この一言がなければ
「楽しかったですか」
Episode1のこの一言に今後も継続して購読することを確定させられた。
他のミステリーものと一線を画する決定的な一打だった。
この一言を発する前に犯人は分かっている。ミステリーの醍醐味である犯人探しは終わっているのだ。
動機も納得かつ人情に訴えるものである。他の作品であれば、十分エンディングを迎えていい場面だ。
しかし、このお話のクライマックスはここからだ。動機の奥の奥、見えなかった心の底、暗く濁った澱みが明らかにされていく。
そこまで言ってしまうの?と思う。まさに死者に鞭打つ言葉が並ぶ。あまりにも的を射すぎていて、誰も何も言えなくなってしまう。
その雰囲気に魅了され、第一話から否応なく引き込まれていった。
タイトルの通り、この作品はミステリーではない。

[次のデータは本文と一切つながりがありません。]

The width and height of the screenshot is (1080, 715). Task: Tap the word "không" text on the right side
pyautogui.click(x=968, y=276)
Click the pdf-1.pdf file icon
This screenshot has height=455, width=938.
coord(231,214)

ことごとく人間のエグさをついてくる、人間観察作品だ。
主人公の整(ととのう)君はとても魅力的だけれど、絶対身近にいてほしくはない。彼の人を見る目は鋭く、描写も的確だ。
だから怖い。自分が見透かされてしまう気がする。あまりに考えなしの自分の底の浅さに気付かされてしまう。
でも、彼に会いたい。もっともっと彼の話していることを聞きたい。
そんな想いに囚われてこの作品を読み続けてしまうのは、きっと私だけではないと思う。